◆ **EXERCISE DESCRIPTION**
Below are records. Copy every line with "alerta" in it.

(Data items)
§ §

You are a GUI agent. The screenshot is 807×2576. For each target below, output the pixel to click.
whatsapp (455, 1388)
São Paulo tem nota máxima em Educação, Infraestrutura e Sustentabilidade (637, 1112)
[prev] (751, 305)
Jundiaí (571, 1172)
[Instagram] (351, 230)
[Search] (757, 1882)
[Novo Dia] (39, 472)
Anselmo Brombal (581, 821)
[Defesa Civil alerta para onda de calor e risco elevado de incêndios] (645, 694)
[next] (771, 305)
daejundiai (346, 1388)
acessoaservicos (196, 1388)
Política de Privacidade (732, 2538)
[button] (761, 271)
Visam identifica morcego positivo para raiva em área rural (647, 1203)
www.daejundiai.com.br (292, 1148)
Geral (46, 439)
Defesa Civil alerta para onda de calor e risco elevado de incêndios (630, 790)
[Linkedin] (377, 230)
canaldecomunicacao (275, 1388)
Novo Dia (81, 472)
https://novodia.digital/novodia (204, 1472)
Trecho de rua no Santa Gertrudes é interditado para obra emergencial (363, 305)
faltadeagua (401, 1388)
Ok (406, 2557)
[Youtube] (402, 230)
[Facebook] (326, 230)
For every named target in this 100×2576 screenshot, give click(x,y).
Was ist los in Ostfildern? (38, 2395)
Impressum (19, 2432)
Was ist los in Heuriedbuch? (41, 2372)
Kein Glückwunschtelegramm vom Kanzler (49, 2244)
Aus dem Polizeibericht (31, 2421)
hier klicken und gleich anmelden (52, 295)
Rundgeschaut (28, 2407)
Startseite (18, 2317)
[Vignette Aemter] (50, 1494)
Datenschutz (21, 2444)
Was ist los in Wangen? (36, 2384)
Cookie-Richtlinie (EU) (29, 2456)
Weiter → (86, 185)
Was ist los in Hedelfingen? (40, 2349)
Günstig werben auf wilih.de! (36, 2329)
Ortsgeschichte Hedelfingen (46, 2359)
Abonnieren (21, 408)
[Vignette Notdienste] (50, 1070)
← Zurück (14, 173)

§ §

◆ **WRITTEN SOLUTION**
[Defesa Civil alerta para onda de calor e risco elevado de incêndios] (645, 694)
Defesa Civil alerta para onda de calor e risco elevado de incêndios (630, 790)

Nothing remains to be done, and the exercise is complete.